BEGIN Data records

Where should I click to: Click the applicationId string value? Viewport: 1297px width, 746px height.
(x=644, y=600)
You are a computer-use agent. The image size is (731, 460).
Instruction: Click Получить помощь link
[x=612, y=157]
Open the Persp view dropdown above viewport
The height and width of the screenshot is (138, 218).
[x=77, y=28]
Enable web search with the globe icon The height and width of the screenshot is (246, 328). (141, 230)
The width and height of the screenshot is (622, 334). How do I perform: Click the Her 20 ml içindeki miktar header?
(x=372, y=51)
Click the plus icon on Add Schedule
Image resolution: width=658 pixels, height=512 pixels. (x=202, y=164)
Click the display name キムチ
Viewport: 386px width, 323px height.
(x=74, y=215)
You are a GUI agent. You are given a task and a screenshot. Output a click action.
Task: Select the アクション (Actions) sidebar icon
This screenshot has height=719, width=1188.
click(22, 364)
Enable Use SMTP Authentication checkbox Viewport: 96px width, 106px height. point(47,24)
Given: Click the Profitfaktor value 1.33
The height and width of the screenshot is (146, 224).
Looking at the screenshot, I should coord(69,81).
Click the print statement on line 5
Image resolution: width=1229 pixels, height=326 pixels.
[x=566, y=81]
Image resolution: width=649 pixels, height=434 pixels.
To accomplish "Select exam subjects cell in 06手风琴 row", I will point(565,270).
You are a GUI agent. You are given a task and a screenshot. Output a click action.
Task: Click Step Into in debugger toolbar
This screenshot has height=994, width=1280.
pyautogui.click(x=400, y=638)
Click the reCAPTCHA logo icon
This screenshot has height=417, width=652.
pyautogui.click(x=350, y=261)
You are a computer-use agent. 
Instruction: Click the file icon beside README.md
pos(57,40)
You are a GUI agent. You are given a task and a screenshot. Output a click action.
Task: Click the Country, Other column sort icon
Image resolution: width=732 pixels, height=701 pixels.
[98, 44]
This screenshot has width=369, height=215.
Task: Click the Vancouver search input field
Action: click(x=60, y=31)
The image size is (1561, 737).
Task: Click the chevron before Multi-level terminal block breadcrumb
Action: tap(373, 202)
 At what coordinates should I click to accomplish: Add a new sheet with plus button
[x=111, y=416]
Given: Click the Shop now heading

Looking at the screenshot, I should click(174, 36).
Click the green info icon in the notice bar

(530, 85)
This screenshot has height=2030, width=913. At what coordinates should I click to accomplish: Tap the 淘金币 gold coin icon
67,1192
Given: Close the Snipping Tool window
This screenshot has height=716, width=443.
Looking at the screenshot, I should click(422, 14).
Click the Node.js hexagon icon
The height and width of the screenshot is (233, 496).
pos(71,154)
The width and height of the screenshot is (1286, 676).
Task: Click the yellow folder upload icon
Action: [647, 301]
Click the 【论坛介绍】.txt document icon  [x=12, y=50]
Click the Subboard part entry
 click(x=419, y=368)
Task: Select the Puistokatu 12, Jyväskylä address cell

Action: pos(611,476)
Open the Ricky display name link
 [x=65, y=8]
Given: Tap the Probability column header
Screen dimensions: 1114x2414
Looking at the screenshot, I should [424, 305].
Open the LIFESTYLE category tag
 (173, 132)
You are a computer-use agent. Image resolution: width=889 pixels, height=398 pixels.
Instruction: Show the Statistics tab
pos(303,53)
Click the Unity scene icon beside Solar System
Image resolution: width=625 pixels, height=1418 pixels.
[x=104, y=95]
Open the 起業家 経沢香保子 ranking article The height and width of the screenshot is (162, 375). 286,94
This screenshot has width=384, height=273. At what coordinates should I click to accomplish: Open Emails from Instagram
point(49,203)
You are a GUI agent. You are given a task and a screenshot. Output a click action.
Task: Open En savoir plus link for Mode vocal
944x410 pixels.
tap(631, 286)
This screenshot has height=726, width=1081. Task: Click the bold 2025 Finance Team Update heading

END Data records

Please write out, exactly as they appear, the lines from the one containing "Open the LIFESTYLE category tag" through the last line of the records above, and nothing more.

Open the LIFESTYLE category tag
 (173, 132)
You are a computer-use agent. Image resolution: width=889 pixels, height=398 pixels.
Instruction: Show the Statistics tab
pos(303,53)
Click the Unity scene icon beside Solar System
Image resolution: width=625 pixels, height=1418 pixels.
[x=104, y=95]
Open the 起業家 経沢香保子 ranking article The height and width of the screenshot is (162, 375). 286,94
This screenshot has width=384, height=273. At what coordinates should I click to accomplish: Open Emails from Instagram
point(49,203)
You are a GUI agent. You are given a task and a screenshot. Output a click action.
Task: Open En savoir plus link for Mode vocal
944x410 pixels.
tap(631, 286)
This screenshot has height=726, width=1081. Task: Click the bold 2025 Finance Team Update heading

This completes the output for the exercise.